One of the biggest comments I have received from my award winning speech: you were vulnerable up there on that stage, and that is likely one big reason why you won.

A big secret I have to reveal: I still have no idea how to define that term.

Vulnerability during a speech. It is a slightly foreign concept to me, mainly because whenever someone mentions that word, I’m at a loss. It feels like they are referencing some skill I have, like I woke up one morning and decided “I am going to write a speech and insert this amount of vulnerability!” It is not a skill I have, it is a term that continues to elude me.

I have only managed to define vulnerability as this: vulnerability is those moments when you talk about a personal experience that has changed you (for better or for worse). It is that moment where you tell a story about yourself and invite others into your world and give them permission to judge. Likely their perception of you will change and you have no idea/control over how their perceptions will change. Will they still continue to respect you, or will your perceived problems be scoffed off as “child’s play”?

Ask any of my club members and they will tell you I often base my speeches on personal stories and events. Frankly, that’s all I have. I never sit down and write to be vulnerable, but I often write about experiences that have amazed me, angered me, bewildered me, and have helped shape who I am today.
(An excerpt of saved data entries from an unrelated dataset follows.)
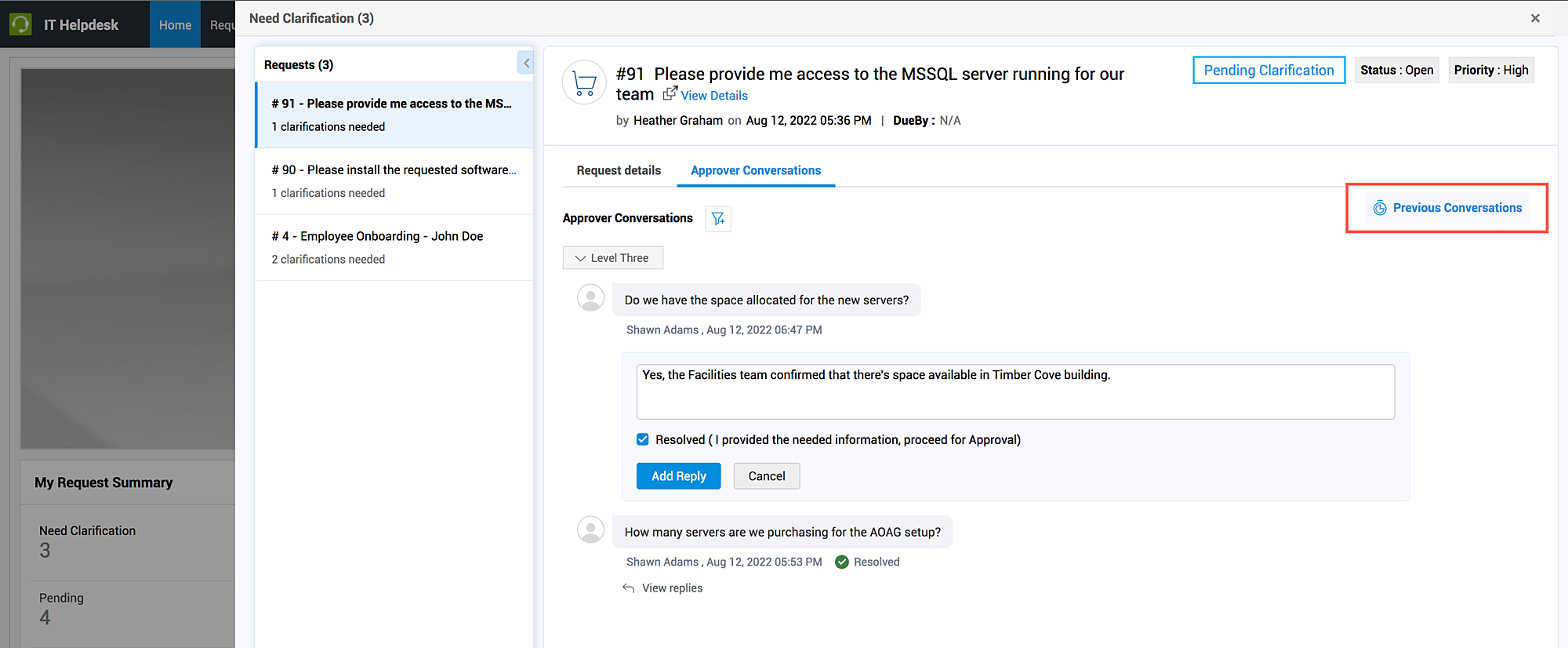Click Shawn Adams avatar on first question

click(x=590, y=298)
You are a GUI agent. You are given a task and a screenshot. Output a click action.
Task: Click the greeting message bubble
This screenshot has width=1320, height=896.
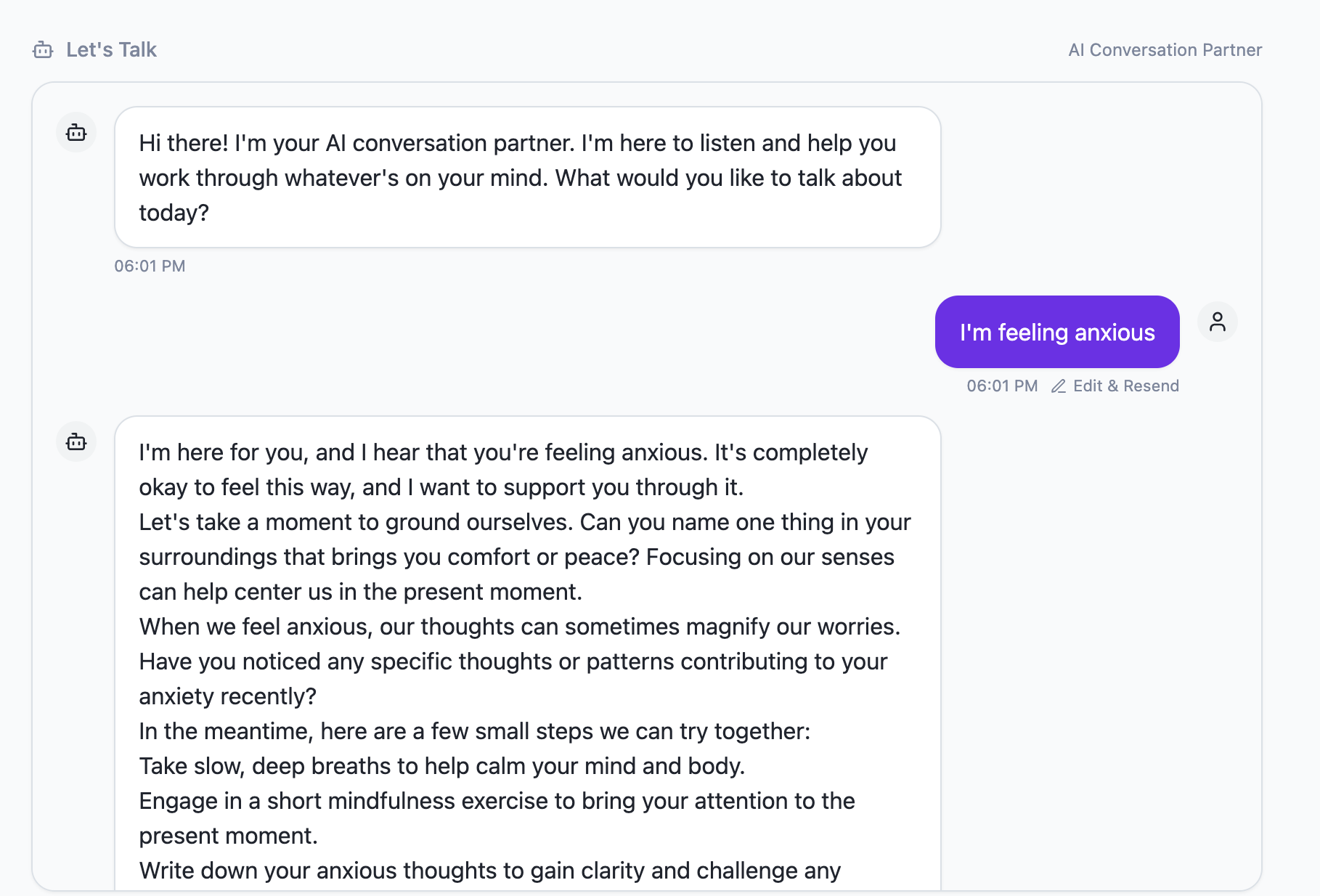[x=526, y=177]
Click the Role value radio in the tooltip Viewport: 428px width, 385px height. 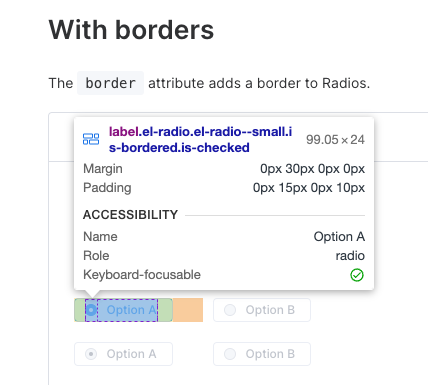point(350,256)
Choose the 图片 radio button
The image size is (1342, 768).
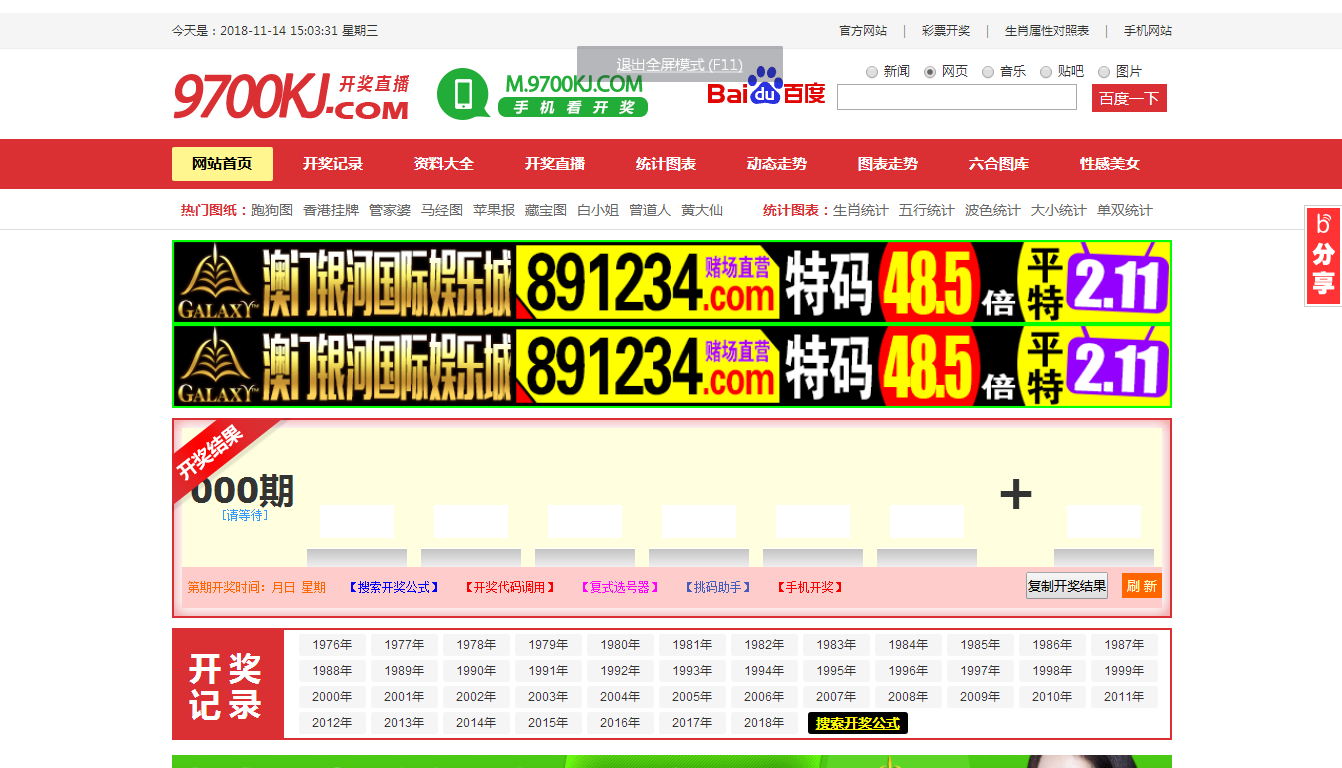1104,72
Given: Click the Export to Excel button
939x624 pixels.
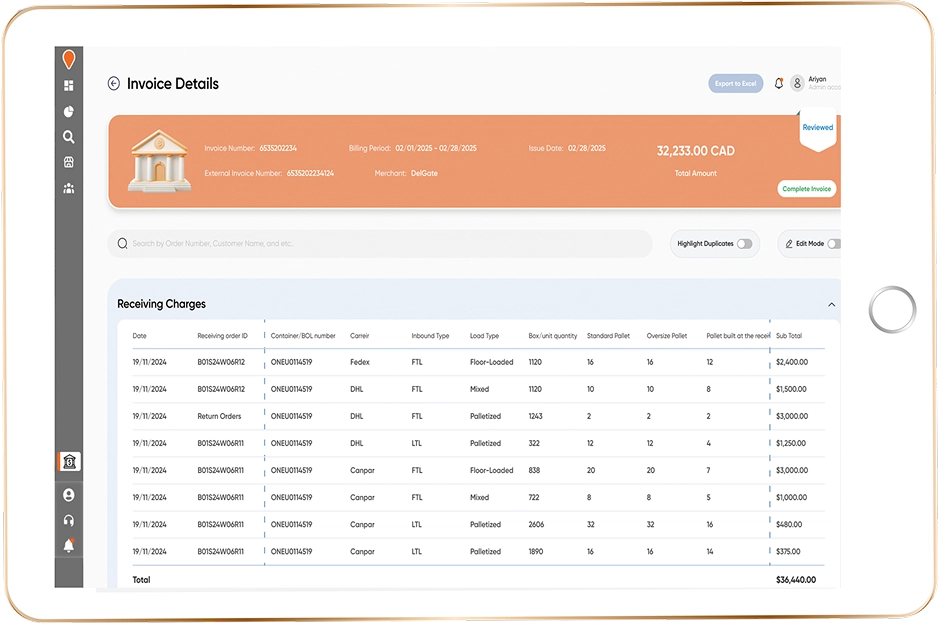Looking at the screenshot, I should (x=736, y=84).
For every personal speech I have ever written, a part of me is there in between the words.

It all reminds me of some lyrics from Yellowcard’s song, “How I Go” (inspired by the movie Big Fish).

Son I am not everything you thought that I would be.
But every story I have told is a part of me.

That is how I have approached every speech that has ever involved a personal story or has been drawn from my personal experiences. Maybe that is what they were talking about all along.


4 thoughts on “Vulnerability

  1. “It is that moment where you tell a story about yourself and invite others into your world and give them permission to judge?”
    I think it is exactly that. And it might not just be that they dismiss your problems as child’s play, it might be that they dismiss you altogether……that is the place where we need the most courage.
    The personal stories are all most of us have Viv, keep going with them. I think you’ve got yourself a winning formula.

  2. I am not only impressed Vivien with your win, I am entertained and impressed with your writing skills (part and parcel of a good speech)…excellent words of advice and….yes…a teachers skill! :p)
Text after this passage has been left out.